WHAT IS REQUIRED
Look for "green" in each line of the entries, and return the matching lines.

--- LISTED RECORDS ---

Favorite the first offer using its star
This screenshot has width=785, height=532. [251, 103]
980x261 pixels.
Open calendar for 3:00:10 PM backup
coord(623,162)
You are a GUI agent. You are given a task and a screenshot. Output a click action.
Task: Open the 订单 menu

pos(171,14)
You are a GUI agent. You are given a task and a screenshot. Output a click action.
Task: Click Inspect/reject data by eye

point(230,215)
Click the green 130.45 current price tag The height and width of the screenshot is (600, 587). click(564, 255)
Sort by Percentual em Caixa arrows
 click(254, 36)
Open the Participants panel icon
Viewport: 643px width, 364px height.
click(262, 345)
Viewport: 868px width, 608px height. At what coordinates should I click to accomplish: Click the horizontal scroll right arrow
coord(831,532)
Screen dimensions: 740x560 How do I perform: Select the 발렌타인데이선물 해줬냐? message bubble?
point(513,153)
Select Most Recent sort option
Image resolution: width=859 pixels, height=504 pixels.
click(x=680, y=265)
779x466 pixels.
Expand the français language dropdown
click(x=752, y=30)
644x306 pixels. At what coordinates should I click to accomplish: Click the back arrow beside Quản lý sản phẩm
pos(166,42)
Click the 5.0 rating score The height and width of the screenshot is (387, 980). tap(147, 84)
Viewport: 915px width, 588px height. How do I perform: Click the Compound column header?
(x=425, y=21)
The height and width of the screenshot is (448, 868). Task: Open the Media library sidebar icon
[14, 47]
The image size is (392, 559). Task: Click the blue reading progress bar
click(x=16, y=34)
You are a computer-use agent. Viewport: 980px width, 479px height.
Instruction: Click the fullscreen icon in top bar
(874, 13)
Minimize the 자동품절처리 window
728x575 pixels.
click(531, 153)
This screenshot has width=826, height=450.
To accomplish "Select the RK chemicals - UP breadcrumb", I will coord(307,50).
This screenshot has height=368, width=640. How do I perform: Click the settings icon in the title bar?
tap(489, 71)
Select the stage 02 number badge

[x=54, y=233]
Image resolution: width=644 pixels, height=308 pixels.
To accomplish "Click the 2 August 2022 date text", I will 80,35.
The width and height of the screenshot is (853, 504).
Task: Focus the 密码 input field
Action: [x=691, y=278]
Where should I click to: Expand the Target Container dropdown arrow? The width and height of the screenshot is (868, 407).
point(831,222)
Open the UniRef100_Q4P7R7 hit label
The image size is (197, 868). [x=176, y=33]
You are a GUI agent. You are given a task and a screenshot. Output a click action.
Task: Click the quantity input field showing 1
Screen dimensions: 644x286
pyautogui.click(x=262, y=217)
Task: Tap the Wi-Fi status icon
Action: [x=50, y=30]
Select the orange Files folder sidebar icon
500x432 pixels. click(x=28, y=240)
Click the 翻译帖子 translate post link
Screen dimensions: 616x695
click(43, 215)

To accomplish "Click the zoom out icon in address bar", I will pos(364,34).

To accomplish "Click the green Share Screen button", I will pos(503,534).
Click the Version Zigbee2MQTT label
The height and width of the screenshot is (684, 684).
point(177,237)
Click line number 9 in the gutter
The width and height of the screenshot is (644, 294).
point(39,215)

---

TASK OUTPUT
Click the green 130.45 current price tag The height and width of the screenshot is (600, 587). click(564, 255)
To accomplish "Click the green Share Screen button", I will pos(503,534).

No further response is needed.